Note: The offset of some aftermarket wheels is changed by moving the entire spider (spokes and hub) relative to the ring of the wheel. In this case, the “frontspacing” will not change with offset. In these situations it is more difficult to determine if the wheel will clear the caliper, and test-fitting may be the only option.
Summary
If you can understand backspacing, offset, and the relationship between the two, you can select properly-fitting wheels for virtually any car. Remember that offset is a relative measurement that is derived from the wheel width, the centerline, and the position of the hub. An offset of “zero” doesn’t indicate the extreme of a range, but the middle. A given wheel width will usually have several available offsets, and a given offset will result in different backspacing if the overall wheel width is changed. You need to imagine the wheel fitting inside the wheel well, going around the car’s hub and brakes and coming close to the strut. The strut, the brake caliper, and the car’s hub face are fixed and cannot be moved; choosing a proper offset and wheel width ensures that your wheel will not interfere with any of these immovable parts.

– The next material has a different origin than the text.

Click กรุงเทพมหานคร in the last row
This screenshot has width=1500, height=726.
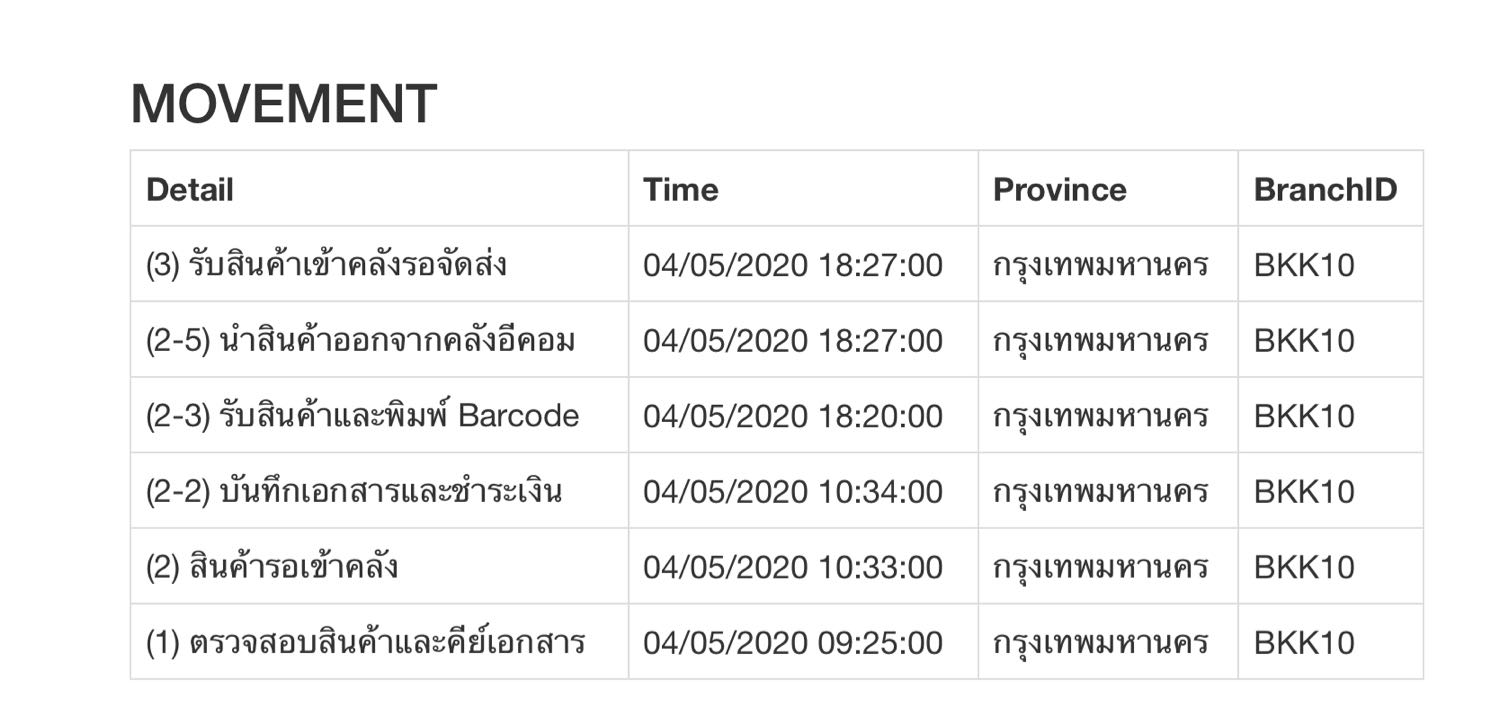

A quick way to remember this (which you should not memorize in place of understanding the concepts fully): If your wheel has a positive outset, decreasing it will move the wheel out away from the strut. So, if you’re increasing your wheel width, you’ll need a lower positive offset.
If your wheel has a negative offset, increasing it will move the wheel out away from the strut. If you’re going to a larger wheel and need more strut clearance, you’ll need a higher negative offset.
on May 16, 2007 at 9:14 am Cars From Japan wrote:
Also note on that extensive negative offset can potentially cause increased steering wheel kick-back and place additional stresses on the vehicle’s entire suspension.
on May 16, 2007 at 12:34 pm Clint wrote:
You’re right Cars From Japan. But note that it isn’t just excessive negative offset that affects steering feel and increases wear on the suspension. Any significant change to offset that moves the wheel farther outboard will do this. My own 3000GT, for example, has a stock offset of 46mm. Currently, I’m using wheels with a 36mm. This change alters the relative leverage of the suspension, steering components, wheel bearing, and so forth. The additional stresses, however, are a necessary sacrifice on cars like 3000GTs, which are under-tired from the factory. The best thing to do, of course, is to purchase wheels with an offset as close as possible to stock.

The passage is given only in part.